At least one form does not address the
issue in the definition of "loss" or "damages" at all. Instead, the form addresses
the issue near the end of the form, in a place where one would not ordinarily
think to look for it. The form provides that if the insured faces a claim for
lost profits because a particular contract does not contain a consequential
damages waiver and/or limitation of liability clause, the insurer may deny coverage
for the lost profits part of the claim if the insurer, in its discretion, believes
that the absence of such clauses from the contract was not reasonable.
The rest of the forms in the market are variations of the above. Some except
loss of future profits, apparently intending to preclude an insured from using
the insurance policy proceeds to arrange a settlement with the claimant instead
of compensating a claimant for its true injury. And some do other things.
What Should Insureds and Brokers Do?
For smaller insureds and the brokers who service them, where off-the-shelf
wordings cannot be negotiated, the point of this article, and the rest of the
articles in this series, as well as the Tech-eRisk seminar series, is to help
them make informed decisions between nonnegotiable policy forms that vary on
so many different issues.
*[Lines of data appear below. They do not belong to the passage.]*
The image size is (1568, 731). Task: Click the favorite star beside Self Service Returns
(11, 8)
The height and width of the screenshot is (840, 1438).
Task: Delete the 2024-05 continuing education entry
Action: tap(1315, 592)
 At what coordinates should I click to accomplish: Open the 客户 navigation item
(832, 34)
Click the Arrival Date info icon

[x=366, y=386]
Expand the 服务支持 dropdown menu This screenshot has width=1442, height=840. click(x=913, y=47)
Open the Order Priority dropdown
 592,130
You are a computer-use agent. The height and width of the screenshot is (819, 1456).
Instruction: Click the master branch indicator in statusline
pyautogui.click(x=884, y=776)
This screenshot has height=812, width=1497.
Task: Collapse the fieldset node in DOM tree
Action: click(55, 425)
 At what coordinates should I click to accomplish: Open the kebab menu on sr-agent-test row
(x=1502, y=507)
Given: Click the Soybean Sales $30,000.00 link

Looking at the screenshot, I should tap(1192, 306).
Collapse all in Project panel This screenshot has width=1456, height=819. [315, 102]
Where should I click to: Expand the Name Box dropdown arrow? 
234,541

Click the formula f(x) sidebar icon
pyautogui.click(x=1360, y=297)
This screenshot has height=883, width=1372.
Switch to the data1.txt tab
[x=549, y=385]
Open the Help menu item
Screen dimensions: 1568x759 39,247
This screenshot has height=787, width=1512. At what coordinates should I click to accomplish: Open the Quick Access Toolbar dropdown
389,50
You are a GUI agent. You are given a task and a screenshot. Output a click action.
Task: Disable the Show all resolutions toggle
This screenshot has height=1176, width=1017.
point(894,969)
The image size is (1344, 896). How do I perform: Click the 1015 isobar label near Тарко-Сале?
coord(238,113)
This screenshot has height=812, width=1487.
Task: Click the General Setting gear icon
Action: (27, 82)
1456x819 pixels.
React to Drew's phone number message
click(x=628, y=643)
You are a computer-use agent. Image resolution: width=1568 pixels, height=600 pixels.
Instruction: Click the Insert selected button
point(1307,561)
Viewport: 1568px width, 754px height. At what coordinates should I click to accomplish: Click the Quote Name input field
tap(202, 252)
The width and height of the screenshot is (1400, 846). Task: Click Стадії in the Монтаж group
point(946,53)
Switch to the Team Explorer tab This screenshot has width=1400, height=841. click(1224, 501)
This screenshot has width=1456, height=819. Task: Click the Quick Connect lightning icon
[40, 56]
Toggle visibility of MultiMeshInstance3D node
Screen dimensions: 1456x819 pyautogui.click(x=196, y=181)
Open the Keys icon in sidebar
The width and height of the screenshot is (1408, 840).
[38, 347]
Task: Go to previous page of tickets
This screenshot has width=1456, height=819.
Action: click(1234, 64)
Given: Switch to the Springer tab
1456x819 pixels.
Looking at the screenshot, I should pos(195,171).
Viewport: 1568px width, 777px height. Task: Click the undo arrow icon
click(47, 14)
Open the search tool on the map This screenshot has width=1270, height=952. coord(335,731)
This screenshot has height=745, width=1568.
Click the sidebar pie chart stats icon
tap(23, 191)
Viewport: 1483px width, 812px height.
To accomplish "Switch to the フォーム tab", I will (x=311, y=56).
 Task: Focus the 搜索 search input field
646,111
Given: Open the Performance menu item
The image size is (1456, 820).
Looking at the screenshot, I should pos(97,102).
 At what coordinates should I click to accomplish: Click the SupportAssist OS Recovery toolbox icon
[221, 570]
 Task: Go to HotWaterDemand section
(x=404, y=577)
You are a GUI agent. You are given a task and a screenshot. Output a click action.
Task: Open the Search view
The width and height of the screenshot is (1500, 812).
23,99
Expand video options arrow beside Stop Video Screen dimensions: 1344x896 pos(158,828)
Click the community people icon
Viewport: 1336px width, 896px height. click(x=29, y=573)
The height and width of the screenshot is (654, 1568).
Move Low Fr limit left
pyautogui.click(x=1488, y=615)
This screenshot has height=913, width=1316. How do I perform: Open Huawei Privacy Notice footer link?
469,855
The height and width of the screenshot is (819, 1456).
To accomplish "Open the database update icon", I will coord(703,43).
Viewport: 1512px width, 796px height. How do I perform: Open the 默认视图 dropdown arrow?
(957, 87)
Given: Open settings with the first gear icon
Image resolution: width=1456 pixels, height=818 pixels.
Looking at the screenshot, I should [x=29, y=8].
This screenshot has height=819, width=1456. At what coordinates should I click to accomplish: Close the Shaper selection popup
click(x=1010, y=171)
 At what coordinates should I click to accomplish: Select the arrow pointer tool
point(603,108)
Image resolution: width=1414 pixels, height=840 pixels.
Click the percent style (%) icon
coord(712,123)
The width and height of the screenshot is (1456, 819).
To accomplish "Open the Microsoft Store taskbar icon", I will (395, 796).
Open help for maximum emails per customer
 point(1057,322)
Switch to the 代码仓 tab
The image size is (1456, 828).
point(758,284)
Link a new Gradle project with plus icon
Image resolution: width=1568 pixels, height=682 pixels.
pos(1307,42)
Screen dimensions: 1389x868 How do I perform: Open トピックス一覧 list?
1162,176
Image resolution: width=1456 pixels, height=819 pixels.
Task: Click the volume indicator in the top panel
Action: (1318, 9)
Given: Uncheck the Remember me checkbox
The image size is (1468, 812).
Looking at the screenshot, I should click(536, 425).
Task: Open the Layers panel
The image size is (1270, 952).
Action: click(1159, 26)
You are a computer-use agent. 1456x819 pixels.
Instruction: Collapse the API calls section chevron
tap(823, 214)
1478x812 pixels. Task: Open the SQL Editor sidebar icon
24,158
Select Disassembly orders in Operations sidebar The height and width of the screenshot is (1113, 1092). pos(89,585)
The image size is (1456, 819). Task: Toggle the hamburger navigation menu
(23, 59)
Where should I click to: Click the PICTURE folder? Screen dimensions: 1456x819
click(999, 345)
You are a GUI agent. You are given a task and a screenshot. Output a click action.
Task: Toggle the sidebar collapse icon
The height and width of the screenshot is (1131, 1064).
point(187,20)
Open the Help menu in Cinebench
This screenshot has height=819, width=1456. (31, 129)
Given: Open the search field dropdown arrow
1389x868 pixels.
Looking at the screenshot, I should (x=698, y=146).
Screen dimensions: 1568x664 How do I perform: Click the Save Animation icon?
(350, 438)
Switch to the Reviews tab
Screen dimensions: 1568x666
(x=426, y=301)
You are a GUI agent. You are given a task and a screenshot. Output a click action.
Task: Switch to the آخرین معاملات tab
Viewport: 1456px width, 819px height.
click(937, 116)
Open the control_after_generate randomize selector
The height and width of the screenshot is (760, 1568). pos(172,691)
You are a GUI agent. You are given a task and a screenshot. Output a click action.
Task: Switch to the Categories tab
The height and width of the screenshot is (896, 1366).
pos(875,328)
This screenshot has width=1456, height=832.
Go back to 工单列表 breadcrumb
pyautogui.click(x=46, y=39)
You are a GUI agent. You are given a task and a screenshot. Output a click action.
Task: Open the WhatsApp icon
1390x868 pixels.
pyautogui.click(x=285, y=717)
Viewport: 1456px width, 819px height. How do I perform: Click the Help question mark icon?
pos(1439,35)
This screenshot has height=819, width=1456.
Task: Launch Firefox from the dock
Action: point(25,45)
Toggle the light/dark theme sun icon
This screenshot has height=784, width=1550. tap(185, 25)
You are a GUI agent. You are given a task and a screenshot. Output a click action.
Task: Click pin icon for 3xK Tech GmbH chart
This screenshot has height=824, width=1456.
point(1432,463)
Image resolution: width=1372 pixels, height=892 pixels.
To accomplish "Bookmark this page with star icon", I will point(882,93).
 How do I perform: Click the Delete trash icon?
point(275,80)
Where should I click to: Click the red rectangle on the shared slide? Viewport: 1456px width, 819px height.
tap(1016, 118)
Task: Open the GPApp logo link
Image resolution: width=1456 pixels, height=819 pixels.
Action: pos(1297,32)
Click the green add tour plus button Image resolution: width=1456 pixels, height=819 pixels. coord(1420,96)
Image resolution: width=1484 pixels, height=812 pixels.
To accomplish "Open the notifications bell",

If coverage for third-party lost profits claims is
important to the insured, the insured should consider buying (and the broker
should consider recommending) the policy that provides the broader coverage
for third-party lost profits claims. When making purchasing decisions, however,
the insured and broker must balance this issue with all the other issues created
by the variations in the forms sold in the market.
For larger insureds and the brokers who service them, where it is possible
to negotiate changes to off-the-shelf policies, the point of this article is
to help them understand what enhancements to request to their policy forms.
They should understand the various different wordings discussed above, and try
to negotiate the most favorable. For example, if an insurer will not amend its
form to limit the exception to loss of profits by the insured, then offer a
fall-back to get the narrowest exception possible. The key is to listen to what
the underwriter is saying when they are saying "no" to the policy wording change
request, and then come up with a solution that both addresses the underwriter's
concerns as well as the insured's concerns.
Concluding Remarks
The policy forms that have developed over the past several years to address
technology, media, Internet liability, and network security liability risk differ
greatly from one insurer's form to the next. Insureds and brokers must therefore
take the time to review the policies carefully, understand the differences,
and make informed buying decisions where they cannot negotiate the wording,
and negotiate the wording where they can. This series of articles along with
the Tech-eRisk seminar series are designed to help educate insureds and brokers
to do just that.
Opinions expressed in Expert Commentary articles are those of the author and are
not necessarily held by the author’s employer or IRMI. This article does not purport
to provide legal, accounting, or other professional advice or opinion. If such advice
is needed, consult with your attorney, accountant, or other qualified adviser.